Problem requirements:
Rewrite the records below, replacing every "chart" with "graph" and leaving everything else unchanged. Leave the pictures out of your answer.

Records to process:
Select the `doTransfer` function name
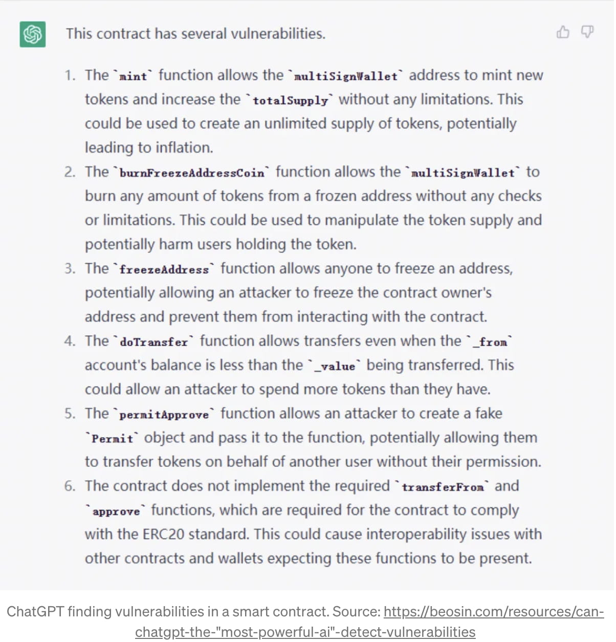 point(153,342)
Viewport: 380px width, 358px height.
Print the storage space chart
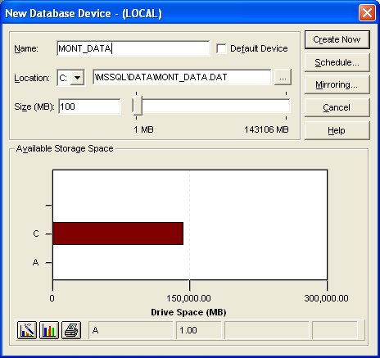tap(71, 330)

Reply to the task:
Select the `doTransfer` function name
 point(153,342)
Viewport: 380px width, 358px height.
Print the storage space graph
tap(71, 330)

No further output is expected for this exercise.